### What is needed
Go through the entries below from the first line and transcribe each one exactly, ending with the line that contains "Task: Click the highlighted Без вода value".

### Record extracts

****************

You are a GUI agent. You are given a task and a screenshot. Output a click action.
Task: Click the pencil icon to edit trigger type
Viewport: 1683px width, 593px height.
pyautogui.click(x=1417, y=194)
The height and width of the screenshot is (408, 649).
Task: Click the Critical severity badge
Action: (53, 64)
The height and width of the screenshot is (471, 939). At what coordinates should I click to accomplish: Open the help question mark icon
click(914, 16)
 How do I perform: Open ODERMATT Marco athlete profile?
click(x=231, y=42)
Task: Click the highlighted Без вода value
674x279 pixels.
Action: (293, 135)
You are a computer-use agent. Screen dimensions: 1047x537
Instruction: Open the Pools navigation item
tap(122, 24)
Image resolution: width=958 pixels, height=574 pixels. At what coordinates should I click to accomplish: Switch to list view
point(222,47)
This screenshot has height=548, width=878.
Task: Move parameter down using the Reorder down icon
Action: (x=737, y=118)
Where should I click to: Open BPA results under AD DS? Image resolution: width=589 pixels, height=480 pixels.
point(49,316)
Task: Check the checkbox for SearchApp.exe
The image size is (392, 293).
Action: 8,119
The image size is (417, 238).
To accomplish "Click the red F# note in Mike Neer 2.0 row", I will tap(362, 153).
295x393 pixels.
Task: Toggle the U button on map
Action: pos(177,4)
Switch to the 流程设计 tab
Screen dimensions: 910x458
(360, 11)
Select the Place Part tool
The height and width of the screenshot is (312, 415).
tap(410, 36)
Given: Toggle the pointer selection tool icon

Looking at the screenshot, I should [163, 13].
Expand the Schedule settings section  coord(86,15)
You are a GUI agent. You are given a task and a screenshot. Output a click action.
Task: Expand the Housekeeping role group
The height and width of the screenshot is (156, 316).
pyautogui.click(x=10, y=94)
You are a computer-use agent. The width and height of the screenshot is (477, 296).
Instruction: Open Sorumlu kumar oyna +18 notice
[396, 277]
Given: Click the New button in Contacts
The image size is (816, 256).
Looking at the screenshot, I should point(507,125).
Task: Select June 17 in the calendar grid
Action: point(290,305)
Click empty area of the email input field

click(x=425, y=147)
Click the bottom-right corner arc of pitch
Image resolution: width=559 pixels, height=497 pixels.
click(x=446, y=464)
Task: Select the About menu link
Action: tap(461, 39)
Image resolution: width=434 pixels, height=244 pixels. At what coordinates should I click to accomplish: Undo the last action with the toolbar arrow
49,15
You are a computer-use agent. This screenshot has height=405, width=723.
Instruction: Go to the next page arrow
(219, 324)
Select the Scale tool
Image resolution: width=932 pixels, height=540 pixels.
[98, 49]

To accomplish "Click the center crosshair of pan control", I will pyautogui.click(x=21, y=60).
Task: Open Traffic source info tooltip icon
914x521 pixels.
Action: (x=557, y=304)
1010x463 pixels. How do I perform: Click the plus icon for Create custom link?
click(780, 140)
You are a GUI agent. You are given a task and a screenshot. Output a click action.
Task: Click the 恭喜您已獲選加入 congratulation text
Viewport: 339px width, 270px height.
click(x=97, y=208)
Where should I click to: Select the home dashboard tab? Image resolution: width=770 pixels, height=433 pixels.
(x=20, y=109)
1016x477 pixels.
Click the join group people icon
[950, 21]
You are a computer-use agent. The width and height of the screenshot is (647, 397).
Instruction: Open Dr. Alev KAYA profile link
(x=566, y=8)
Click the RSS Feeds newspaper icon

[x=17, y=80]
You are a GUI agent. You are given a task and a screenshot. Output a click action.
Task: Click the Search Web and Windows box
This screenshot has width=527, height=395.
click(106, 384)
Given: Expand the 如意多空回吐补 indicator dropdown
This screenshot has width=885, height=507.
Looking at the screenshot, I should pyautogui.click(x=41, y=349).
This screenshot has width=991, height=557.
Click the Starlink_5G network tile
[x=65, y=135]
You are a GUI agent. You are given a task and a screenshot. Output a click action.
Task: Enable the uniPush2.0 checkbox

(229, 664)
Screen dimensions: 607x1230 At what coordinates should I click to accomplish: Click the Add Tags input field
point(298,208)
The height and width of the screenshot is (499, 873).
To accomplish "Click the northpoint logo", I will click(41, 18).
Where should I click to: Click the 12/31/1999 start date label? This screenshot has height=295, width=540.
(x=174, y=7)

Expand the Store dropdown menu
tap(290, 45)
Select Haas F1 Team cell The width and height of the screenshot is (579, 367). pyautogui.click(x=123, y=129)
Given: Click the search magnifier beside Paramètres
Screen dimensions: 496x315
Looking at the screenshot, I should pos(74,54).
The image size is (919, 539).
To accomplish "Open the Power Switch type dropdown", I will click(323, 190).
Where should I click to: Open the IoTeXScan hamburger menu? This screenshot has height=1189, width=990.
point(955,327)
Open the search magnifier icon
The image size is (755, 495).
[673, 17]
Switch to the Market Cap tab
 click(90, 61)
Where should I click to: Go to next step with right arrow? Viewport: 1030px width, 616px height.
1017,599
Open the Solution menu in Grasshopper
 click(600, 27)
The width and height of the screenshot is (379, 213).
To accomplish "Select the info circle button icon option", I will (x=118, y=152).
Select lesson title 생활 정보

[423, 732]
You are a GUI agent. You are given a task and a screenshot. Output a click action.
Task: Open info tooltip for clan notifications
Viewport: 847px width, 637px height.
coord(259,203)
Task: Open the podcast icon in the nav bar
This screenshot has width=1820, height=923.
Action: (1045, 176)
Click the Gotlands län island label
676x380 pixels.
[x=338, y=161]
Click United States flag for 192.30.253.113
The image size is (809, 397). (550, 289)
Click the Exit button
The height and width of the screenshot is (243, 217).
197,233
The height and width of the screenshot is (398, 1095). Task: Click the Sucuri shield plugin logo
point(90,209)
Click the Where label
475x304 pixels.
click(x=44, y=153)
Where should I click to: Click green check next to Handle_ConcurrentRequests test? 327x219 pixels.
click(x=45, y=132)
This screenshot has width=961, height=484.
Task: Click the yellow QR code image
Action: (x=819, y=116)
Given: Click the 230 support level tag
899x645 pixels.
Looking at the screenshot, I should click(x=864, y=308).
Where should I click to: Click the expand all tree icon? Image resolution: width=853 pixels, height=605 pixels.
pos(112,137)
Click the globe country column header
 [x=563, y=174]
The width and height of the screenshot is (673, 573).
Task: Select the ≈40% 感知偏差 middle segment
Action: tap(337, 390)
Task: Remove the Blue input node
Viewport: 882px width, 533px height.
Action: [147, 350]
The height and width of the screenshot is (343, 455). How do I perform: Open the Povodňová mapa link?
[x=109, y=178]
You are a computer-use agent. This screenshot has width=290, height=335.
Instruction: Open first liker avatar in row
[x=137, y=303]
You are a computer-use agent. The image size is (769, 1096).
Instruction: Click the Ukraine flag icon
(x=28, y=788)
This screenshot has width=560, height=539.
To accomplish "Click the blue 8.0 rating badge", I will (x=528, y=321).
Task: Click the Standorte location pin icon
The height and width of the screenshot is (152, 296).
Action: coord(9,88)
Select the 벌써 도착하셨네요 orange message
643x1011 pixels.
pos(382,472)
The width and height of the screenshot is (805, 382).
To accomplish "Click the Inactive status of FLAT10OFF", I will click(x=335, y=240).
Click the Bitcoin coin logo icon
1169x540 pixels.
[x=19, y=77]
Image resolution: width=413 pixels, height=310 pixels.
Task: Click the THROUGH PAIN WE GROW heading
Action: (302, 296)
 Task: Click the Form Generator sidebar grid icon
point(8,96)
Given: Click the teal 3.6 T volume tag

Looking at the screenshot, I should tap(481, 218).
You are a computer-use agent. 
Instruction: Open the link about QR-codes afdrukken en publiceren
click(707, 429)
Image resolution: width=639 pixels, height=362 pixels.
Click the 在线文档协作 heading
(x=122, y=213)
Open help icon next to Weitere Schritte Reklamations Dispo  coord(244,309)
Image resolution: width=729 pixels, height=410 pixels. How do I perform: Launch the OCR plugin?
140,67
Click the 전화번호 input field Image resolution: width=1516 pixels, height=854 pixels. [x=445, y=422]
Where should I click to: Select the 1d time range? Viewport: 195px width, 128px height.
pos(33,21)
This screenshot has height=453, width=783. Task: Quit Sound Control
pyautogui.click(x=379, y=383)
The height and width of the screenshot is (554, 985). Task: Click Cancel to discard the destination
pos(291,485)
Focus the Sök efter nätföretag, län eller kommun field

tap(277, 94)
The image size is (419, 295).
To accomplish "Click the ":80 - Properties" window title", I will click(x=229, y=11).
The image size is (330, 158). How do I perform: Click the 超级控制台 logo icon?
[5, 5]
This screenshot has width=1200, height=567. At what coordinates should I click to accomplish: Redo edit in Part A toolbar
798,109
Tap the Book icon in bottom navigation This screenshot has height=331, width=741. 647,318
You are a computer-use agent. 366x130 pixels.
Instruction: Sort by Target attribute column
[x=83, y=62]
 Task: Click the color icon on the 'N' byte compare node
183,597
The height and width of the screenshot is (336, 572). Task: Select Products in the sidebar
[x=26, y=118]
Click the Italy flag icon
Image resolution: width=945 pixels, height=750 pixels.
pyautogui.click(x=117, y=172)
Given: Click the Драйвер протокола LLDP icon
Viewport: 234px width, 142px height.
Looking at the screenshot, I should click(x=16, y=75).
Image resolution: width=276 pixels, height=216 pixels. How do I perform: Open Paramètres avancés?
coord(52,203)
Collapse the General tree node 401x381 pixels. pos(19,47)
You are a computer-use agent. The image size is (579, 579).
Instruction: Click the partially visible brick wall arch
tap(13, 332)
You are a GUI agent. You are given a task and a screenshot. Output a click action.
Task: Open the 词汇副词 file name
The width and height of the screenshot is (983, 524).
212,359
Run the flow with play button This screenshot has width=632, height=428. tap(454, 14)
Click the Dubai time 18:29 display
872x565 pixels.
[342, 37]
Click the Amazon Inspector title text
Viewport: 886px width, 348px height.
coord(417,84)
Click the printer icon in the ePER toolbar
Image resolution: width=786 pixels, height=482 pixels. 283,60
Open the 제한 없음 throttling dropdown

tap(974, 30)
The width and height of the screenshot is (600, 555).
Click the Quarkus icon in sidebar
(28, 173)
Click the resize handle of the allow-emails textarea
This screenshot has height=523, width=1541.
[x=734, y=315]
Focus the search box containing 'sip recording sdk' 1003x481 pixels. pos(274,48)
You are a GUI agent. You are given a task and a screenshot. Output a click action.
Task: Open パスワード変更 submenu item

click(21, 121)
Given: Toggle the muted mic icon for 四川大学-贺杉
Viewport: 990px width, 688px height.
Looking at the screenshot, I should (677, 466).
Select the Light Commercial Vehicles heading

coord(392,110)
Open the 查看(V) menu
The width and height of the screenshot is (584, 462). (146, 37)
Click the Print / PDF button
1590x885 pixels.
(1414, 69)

****************

### Solution to the exercise
You are a GUI agent. You are given a task and a screenshot. Output a click action.
Task: Click the pencil icon to edit trigger type
Viewport: 1683px width, 593px height.
pyautogui.click(x=1417, y=194)
The height and width of the screenshot is (408, 649).
Task: Click the Critical severity badge
Action: (53, 64)
The height and width of the screenshot is (471, 939). At what coordinates should I click to accomplish: Open the help question mark icon
click(914, 16)
 How do I perform: Open ODERMATT Marco athlete profile?
click(x=231, y=42)
Task: Click the highlighted Без вода value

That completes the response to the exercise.